For travellers who want Middle Eastern landscapes and culture without the noise of Dubai, Oman is one of the most rewarding answers in the region.

For travellers who want Middle Eastern landscapes and culture without the noise of Dubai, Oman is one of the most rewarding answers in the region. It has the geography — desert, mountain, coast — without the development pressure that has reshaped much of the Gulf.

Why we recommend Oman.

The country has invested in quality over quantity. Tourist numbers are deliberately moderate, the cultural texture is intact, and the few luxury properties that exist tend to be well-considered. Muscat as the capital is calm and walkable in a way that Doha and Dubai are not.

The geography.

The Hajar Mountains rise steeply behind the coast, with deep wadis, terraced villages and ancient forts. The Wahiba Sands run for hundreds of kilometres of pure dune desert. The Musandam Peninsula in the north is a fjord-like landscape jutting into the Gulf of Oman. Each of these zones is genuinely distinct.

Where to stay.

Anantara Al Jabal Al Akhdar sits at 2,000 metres in the Hajar Mountains, with one of the most dramatic infinity pools in the region. Six Senses Zighy Bay on the Musandam Peninsula combines beach with mountain. The Chedi Muscat is the calmer choice in the capital. Each suits a different type of trip.

Pairing the regions.

A week in Oman that touches the mountains, the desert and the coast works well.

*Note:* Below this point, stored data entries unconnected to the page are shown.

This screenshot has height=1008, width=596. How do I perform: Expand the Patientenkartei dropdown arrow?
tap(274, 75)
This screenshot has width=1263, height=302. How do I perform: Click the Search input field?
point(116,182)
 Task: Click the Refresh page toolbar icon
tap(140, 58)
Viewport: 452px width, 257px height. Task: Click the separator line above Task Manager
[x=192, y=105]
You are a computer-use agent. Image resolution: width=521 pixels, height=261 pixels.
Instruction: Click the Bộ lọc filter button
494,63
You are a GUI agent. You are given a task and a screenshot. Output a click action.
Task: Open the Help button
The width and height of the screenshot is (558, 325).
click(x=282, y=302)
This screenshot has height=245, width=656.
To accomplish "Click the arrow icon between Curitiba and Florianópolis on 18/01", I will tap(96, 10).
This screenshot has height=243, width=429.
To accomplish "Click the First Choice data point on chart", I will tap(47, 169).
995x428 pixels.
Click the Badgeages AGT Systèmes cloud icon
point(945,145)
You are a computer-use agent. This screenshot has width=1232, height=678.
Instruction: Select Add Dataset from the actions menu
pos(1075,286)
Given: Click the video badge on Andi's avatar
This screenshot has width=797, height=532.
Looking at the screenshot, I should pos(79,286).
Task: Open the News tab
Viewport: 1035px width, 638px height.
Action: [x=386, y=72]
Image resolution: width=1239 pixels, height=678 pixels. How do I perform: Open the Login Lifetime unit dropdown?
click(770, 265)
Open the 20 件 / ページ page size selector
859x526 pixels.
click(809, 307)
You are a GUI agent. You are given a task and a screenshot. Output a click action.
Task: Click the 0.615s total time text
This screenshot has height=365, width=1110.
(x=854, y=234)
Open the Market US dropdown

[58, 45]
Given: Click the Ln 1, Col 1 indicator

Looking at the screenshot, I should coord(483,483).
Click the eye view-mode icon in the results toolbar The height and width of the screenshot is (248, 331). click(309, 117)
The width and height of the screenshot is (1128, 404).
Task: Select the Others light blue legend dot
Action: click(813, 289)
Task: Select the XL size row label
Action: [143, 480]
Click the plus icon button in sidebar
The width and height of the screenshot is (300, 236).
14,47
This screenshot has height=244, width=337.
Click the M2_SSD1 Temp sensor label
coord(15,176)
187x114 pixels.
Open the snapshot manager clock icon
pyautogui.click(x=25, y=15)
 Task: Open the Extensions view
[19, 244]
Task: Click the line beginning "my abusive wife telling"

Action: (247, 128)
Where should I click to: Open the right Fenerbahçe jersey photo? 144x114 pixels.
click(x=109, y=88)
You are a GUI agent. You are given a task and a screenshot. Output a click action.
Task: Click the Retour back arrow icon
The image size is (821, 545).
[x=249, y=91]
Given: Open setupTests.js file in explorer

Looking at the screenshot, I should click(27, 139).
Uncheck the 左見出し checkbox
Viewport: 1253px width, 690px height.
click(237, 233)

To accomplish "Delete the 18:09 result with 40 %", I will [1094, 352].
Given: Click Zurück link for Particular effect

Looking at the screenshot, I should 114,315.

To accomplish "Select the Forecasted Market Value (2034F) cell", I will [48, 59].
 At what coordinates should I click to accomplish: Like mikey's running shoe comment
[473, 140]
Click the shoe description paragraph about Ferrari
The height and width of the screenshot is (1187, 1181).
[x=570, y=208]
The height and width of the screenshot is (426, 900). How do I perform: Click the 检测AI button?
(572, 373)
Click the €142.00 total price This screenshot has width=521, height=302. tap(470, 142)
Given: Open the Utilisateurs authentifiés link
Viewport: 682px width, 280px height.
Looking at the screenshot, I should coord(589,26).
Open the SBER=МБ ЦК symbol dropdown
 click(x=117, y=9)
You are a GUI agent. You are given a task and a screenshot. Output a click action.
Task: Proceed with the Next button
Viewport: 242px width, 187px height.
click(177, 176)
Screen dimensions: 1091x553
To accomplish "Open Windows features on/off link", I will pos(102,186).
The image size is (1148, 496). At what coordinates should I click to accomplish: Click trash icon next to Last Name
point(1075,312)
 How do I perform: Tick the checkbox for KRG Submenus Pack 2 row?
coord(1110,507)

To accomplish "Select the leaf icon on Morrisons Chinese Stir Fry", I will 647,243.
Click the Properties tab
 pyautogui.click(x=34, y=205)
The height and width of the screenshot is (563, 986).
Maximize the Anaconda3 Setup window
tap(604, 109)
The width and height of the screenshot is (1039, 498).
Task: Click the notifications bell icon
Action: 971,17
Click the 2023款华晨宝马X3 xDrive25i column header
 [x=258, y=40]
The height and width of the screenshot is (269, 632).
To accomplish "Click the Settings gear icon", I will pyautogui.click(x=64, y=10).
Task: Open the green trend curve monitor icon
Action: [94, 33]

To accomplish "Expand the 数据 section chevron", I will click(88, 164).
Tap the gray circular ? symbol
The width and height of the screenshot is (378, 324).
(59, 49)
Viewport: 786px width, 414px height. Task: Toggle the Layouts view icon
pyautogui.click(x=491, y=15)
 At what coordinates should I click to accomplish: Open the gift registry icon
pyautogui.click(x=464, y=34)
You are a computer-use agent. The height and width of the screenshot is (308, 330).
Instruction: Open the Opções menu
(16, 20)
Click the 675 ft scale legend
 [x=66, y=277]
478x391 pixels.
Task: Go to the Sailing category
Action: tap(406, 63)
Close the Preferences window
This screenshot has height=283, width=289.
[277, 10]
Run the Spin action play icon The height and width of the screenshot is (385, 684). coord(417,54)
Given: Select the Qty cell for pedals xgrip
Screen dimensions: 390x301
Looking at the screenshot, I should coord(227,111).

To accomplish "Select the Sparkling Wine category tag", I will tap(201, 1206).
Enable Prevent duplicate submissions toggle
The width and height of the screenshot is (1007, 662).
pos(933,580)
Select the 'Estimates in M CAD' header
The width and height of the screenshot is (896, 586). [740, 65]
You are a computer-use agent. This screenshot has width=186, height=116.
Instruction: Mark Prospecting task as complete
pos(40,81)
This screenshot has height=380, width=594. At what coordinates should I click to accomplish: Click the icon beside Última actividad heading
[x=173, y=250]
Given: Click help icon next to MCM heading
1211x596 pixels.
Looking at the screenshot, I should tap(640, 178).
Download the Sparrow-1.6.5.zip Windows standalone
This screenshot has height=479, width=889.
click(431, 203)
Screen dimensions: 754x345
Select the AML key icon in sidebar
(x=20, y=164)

We typically build it as three or four nights in the mountains or at Zighy Bay, two nights in the desert with a Bedouin-style camp, and two or three nights in Muscat at the end.

Cultural notes.

Oman is more conservative than the UAE. Dress is more modest, alcohol is available only in licensed hotels, and the rhythm of life is slower. For travellers who appreciate this, it is part of the experience. For those who want resort nightlife, Oman is the wrong destination.

When to go.

October to March. The summer months (June to August) are too hot for the coast and the desert, though the mountains remain pleasant.